Owner-partner Bob Boelman said after 30 years, a handful of people didn’t know there was a Sturdevant’s store in town.
The automobile parts distribution business has been in Luverne since the 1980s.
“A few people told me they thought it was great that Luverne was getting a Sturdevant’s,” Boelman said.
He and his partners — the Sturdevant family — had been thinking about moving to Highway 75 to increase exposure to the passing traffic.
“Then the brewery thing came up,” Boelman said. “Connells were dealing on their building. The buyers wanted more room. So we had a chance to sell our old building. We decided it was a really good time to try to do something different.”
 
25 years ago (1998)
•Due to renovation of the eastbound lanes of Interstate 90, the Beaver Creek Travel Information Center has been closed and will move temporarily to Luverne.
The travel center, normally at the Minnesota/South Dakota border, will operate in a vacant convenience store in Luverne, one block north of the I-90 exit on Highway 75. It will open Wednesday, April 22, and will remain there until Nov. 15.
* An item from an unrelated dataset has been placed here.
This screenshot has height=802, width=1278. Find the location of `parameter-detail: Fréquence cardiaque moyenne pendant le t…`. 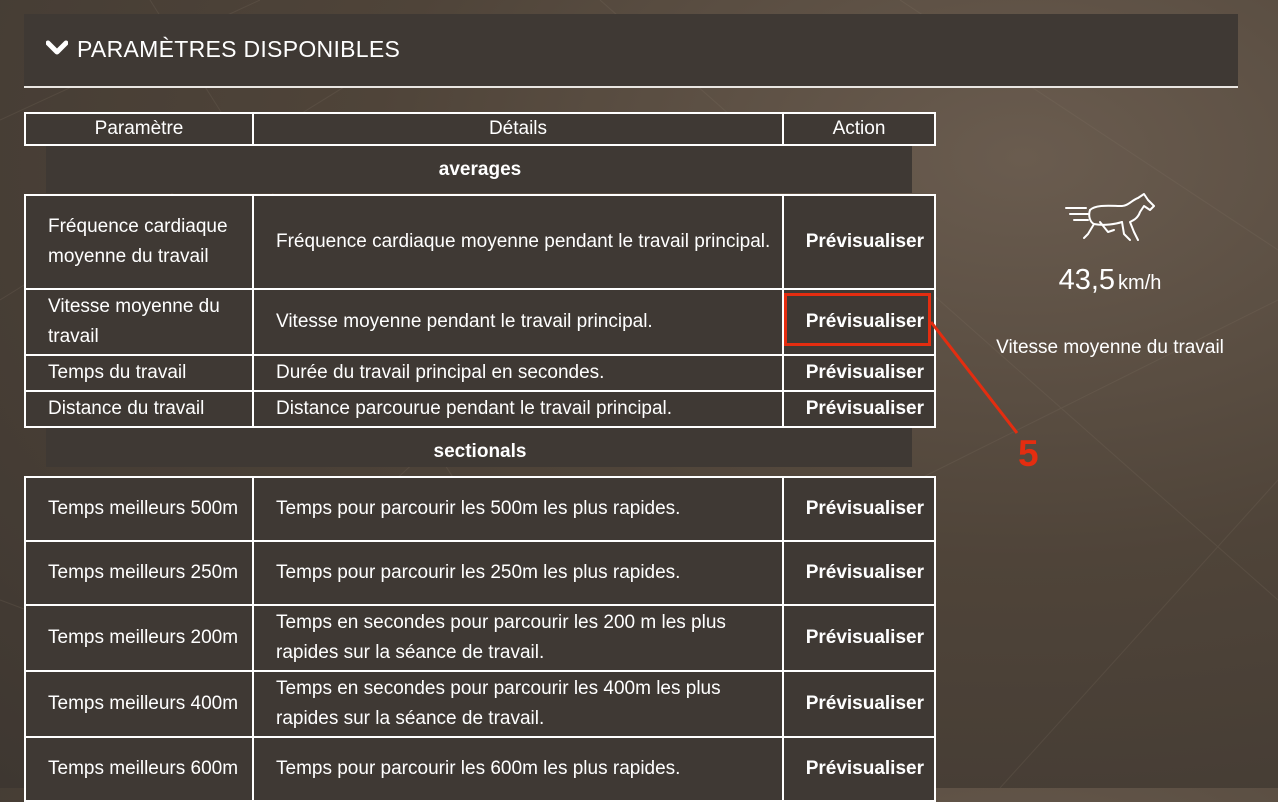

The move was possible with the help of Dave Smith and the Luverne Convention and Visitors Bureau.
 
50 years ago (1973)
•Delegates from 33 congregations, making up the seven-county Worthington Conference of the American Lutheran Church (ALC), will be attending the annual spring convention of the American Lutheran Church Women (ALCW) here on Wednesday, April 18.
Host church for this year’s convention, is Grace Lutheran Church, and all sessions will be held there, starting at 10 a.m. A coffee hour, starting at 9:30 a.m., will precede the program.
 
75 years ago (1948)
•Completion of the new addition to the city power plant, and completion of the installation of the steam boiler, will cost an estimated $65,000, in addition to what has already been spent. O.J. Pfeifer, Jr., of Pfeifer and Schultz, consulting engineers, told the city council last Thursday night. The Pfeifer and Schultz firm had been employed by the city to supervise construction of the building and the cooling tower. Up to April 1, $38,960.54 has been spent for labor and materials on the addition.
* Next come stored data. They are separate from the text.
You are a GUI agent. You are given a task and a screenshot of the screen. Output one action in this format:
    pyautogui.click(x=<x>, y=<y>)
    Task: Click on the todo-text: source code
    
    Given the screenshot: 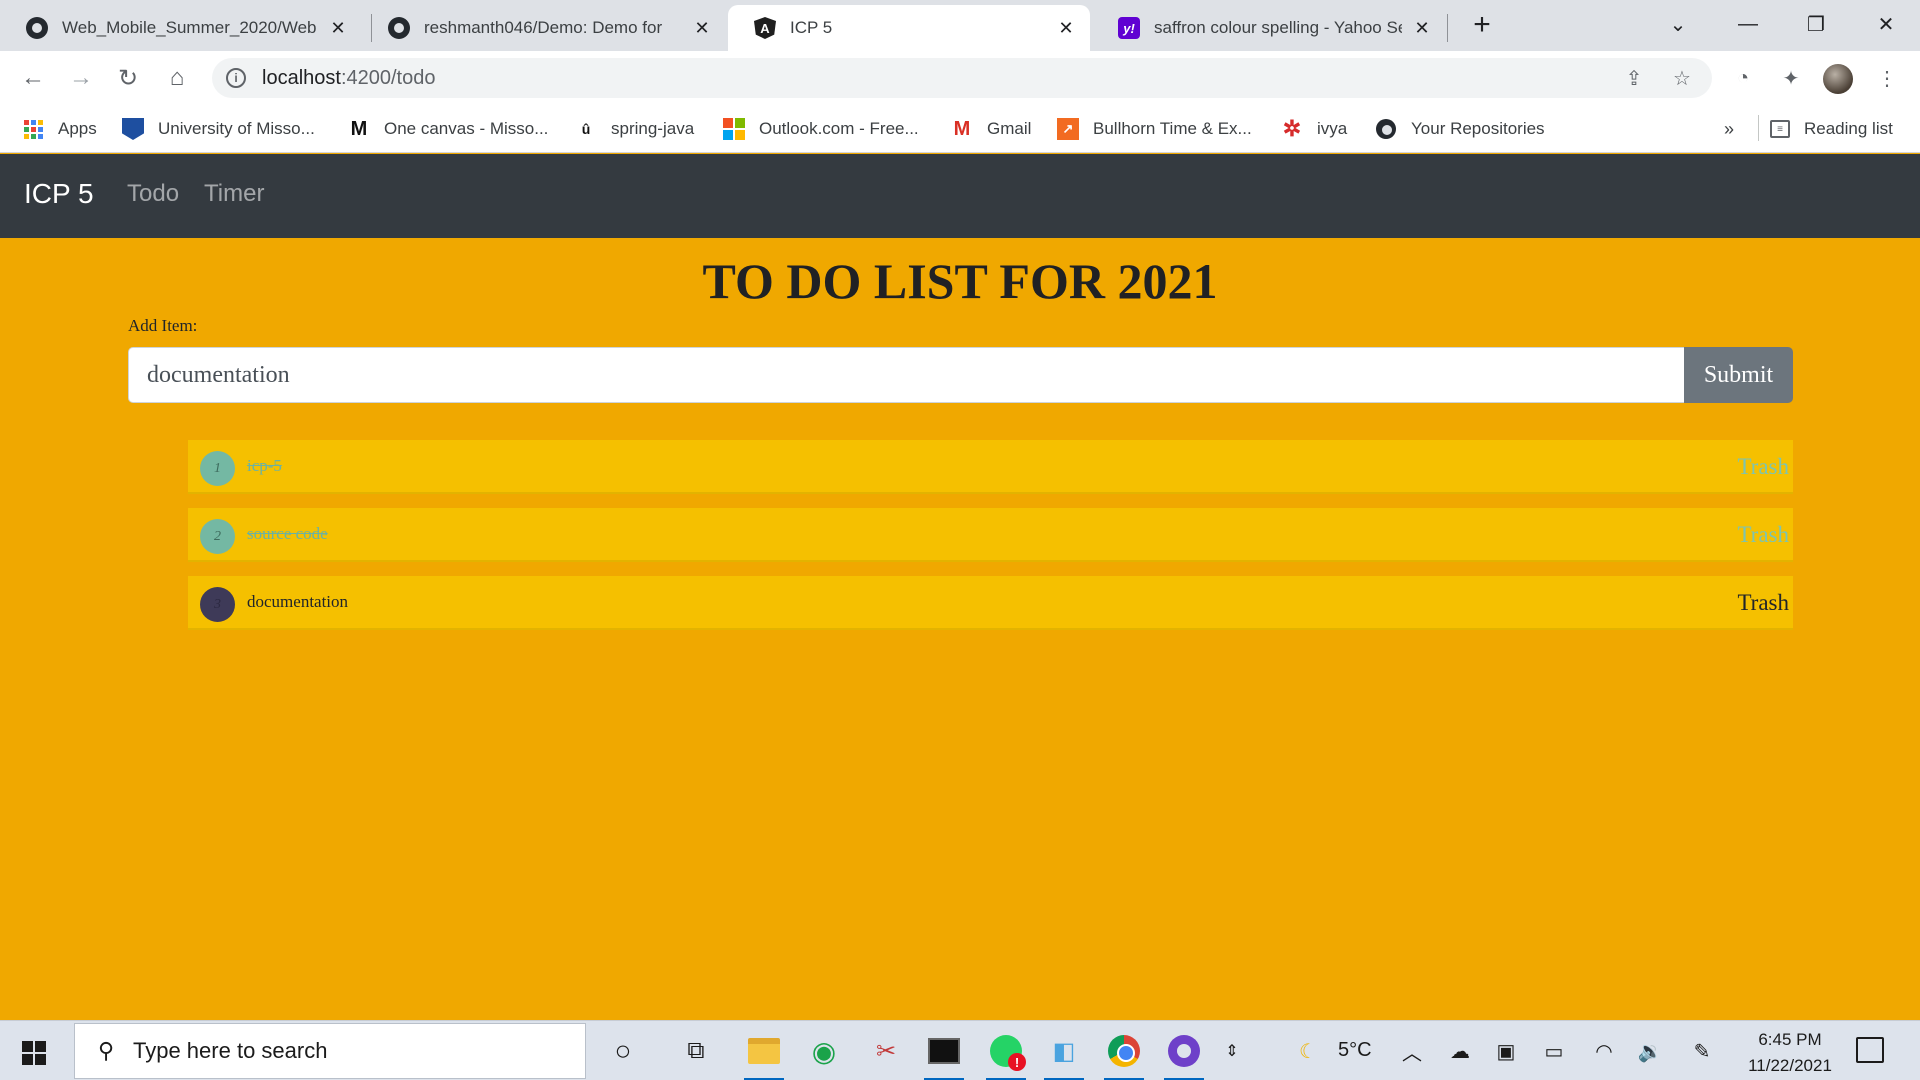 What is the action you would take?
    pyautogui.click(x=288, y=534)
Pfeifer told the council that new plans would have to be drawn in some instances, due to changes at the plant the past few months. The cooling tower, he said, would be in operation as soon as the installation of certain motors and pipes is completed. Several months, with favorable weather, would be required to complete the addition.
 
100 years ago (1923)
•Discharge of a 750-pound “toe-cap” deposit of dynamite at the Quartzite Quarries, Inc., plant shortly after 6:00 o’clock Wednesday morning fairly shook the earth for an area of at least fifteen miles east of Luverne, rattled windows and dishes, and jarred open doors in numerous homes, as well as awakened thousands of people with a suddenness that left them thoroughly bewildered.
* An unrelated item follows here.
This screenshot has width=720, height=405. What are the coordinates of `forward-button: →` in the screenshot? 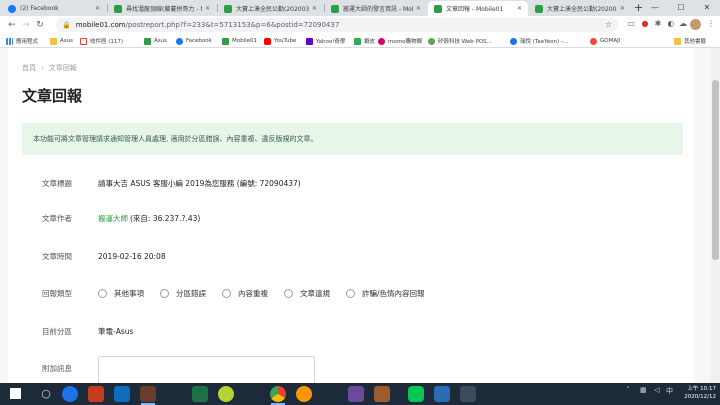 It's located at (26, 25).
This charge was a portion of the 7,000-pound plant of dynamite that was used in the big blast at the quarries last September, and for some reason this toe-cap charge, which was at the bottom of a 100-foot deep hole on about a level with the loading floor, had failed to go off, although several separated charges immediately above the toe-cap charge, had all exploded. From time to time since the September blast wonderment had been expressed that the ledge at that point was not more thoroughly broken up, but quarrymen had no suspicion that this charge of dynamite had not gone off along with the others at that time.